== INSTRUCTIONS FOR THE TASK ==
Quote the rows below word for word, from the first line through the line that contains "[x=215, y=269]".

== TASK INPUT ==
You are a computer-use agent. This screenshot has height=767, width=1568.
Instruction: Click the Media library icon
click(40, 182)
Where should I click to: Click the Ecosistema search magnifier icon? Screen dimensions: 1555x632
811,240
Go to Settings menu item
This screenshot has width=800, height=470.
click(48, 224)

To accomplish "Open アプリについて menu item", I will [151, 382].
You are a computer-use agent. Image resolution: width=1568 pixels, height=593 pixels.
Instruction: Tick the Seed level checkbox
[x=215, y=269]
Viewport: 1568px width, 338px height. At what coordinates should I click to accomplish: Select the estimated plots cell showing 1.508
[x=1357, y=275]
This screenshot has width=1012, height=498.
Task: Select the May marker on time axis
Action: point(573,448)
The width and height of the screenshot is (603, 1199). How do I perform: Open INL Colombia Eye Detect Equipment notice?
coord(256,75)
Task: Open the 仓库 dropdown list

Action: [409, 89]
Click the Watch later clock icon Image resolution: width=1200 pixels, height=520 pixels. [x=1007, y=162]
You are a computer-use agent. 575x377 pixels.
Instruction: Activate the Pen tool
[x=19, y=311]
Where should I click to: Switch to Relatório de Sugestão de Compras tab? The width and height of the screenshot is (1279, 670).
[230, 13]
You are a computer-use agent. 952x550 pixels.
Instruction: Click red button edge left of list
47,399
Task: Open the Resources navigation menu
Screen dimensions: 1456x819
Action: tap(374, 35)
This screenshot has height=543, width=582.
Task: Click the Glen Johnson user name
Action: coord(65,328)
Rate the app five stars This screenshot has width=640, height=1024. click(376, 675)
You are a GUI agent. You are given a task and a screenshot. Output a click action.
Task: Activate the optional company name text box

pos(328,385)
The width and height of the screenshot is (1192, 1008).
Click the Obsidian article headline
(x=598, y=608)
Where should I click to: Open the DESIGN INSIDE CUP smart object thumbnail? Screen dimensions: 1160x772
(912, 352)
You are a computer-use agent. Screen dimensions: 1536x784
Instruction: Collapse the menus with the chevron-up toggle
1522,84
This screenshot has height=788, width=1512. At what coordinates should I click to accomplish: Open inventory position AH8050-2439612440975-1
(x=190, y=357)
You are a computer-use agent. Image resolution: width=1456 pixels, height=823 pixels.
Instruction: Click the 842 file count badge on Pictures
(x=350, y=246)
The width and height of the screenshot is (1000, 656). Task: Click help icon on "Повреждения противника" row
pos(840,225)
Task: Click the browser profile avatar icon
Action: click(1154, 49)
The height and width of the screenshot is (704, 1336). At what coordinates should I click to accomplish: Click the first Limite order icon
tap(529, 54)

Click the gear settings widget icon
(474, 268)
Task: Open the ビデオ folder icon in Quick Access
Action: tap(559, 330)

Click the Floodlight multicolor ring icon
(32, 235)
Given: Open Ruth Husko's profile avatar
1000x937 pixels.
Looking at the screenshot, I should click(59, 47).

== REPLY ==
You are a computer-use agent. This screenshot has height=767, width=1568.
Instruction: Click the Media library icon
click(40, 182)
Where should I click to: Click the Ecosistema search magnifier icon? Screen dimensions: 1555x632
811,240
Go to Settings menu item
This screenshot has width=800, height=470.
click(48, 224)

To accomplish "Open アプリについて menu item", I will [151, 382].
You are a computer-use agent. Image resolution: width=1568 pixels, height=593 pixels.
Instruction: Tick the Seed level checkbox
[x=215, y=269]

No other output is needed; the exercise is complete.